Terminou com tom político o primeiro dia de desfiles da São Paulo Fashion Week, no Prédio da Bienal, no Parque do Ibirapuera. Depois de fazer uma ode ao amor na última temporada, Ronaldo Fraga decidiu falar de guerra. Mais precisamente da situação dos refugiados. Seu ponto de partida foram imagens de embarcações que partiram da África rumo à Europa – ao dar um zoom, o estilista mineiro notou que as pessoas usavam calças, camisas e vestidos estampados com flores e grafismos vibrantes.
“A roupa é a única herança de sua terra e elemento de uma identidade cultural que o manterá de pé”, escreveu Fraga, que buscou na literatura do moçambicano Mia Couto e do angolano Valter Hugo Mãe as referências para compor sua narrativa. “Aqui a roupa é também uma arma de re-existência.” Na passarela, primeiro, surgiram modelos vestindo uma espécie de uniforme branco, com a palavra “refugee” escrita nas costas, e os rostos cobertos por capuzes de tricô. A imagem estereotipada veio seguida de uma festa africana.
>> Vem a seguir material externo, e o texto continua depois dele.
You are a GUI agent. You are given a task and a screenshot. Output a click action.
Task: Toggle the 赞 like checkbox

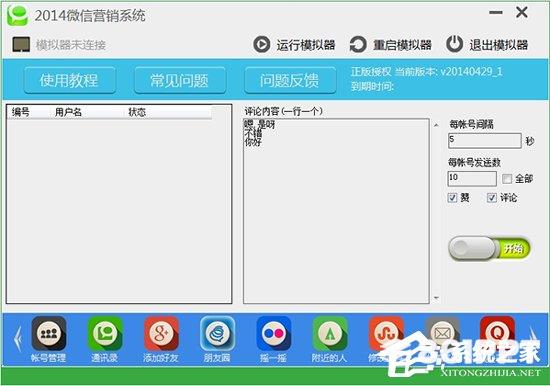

Homens e mulheres com tranças rastafári, muitos deles negros, desfilaram vestindo peças multicoloridas e estampadas. Havia desenhos dos próprios refugiados, prints de barquinhos de papel e séries de looks vermelhos, azuis, bordados, com peças de crochê e tricô. Havia roupas com aplicações de flores, de correntes, de figas. Os acessórios eram enormes, de acrílico desdobrado em argolas, braceletes grossos e colares exagerados. Tudo embalado por ritmos africanos animados. Apesar do tema árido – e dos tempos idem – Fraga passa sua mensagem de resistência com poesia. É de Hugo Mãe a frase com que o criador passa seu recado final. “Não sei se a arte pode nos salvar, mas tenho certeza de que ela pode nos conduzir ao melhor que há em nós para que não nos desperdicemos na vida.”